BEGIN GIVEN RECORDS
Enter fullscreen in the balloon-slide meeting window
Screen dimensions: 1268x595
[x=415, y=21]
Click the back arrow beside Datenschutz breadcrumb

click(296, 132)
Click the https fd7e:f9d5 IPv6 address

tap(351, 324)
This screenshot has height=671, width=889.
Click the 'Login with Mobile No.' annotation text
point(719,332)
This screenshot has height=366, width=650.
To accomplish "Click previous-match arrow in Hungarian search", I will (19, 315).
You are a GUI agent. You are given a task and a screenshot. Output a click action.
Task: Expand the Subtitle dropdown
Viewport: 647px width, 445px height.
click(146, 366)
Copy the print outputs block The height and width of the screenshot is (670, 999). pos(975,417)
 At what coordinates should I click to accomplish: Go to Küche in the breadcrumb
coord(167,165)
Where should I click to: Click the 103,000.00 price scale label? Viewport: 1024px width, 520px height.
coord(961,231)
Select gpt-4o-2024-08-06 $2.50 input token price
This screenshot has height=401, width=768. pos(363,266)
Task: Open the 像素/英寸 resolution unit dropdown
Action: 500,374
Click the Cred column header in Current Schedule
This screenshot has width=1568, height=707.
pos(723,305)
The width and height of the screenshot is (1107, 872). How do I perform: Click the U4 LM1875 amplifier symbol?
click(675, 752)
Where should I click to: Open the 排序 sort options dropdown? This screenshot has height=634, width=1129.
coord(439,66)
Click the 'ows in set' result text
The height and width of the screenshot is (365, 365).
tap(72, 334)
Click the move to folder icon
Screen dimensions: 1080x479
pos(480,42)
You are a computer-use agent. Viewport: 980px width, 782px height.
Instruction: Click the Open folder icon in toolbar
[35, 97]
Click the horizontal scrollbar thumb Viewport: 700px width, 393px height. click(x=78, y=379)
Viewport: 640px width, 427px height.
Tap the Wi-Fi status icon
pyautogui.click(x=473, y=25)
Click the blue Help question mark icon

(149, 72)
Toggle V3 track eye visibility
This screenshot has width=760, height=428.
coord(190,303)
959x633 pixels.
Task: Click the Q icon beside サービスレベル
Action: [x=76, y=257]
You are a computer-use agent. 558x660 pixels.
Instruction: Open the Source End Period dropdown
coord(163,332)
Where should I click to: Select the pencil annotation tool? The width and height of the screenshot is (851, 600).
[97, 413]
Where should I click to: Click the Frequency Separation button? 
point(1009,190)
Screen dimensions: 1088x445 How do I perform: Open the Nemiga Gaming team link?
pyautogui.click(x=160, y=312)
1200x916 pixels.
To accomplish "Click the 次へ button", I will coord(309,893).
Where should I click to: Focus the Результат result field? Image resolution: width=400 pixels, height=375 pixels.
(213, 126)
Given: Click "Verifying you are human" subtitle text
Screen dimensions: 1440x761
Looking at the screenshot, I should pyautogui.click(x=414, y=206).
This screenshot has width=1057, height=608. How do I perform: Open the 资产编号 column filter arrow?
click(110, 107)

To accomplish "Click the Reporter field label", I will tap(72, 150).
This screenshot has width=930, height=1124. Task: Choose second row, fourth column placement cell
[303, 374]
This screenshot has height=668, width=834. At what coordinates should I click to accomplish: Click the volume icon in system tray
END GIVEN RECORDS
WHAT THE EXERCISE ASKS: Lines from the top of the data above through the line with "This screenshot has height=366, width=650.", both ends included: copy them exactly, nothing more.

FINISHED TASK:
Enter fullscreen in the balloon-slide meeting window
Screen dimensions: 1268x595
[x=415, y=21]
Click the back arrow beside Datenschutz breadcrumb

click(296, 132)
Click the https fd7e:f9d5 IPv6 address

tap(351, 324)
This screenshot has height=671, width=889.
Click the 'Login with Mobile No.' annotation text
point(719,332)
This screenshot has height=366, width=650.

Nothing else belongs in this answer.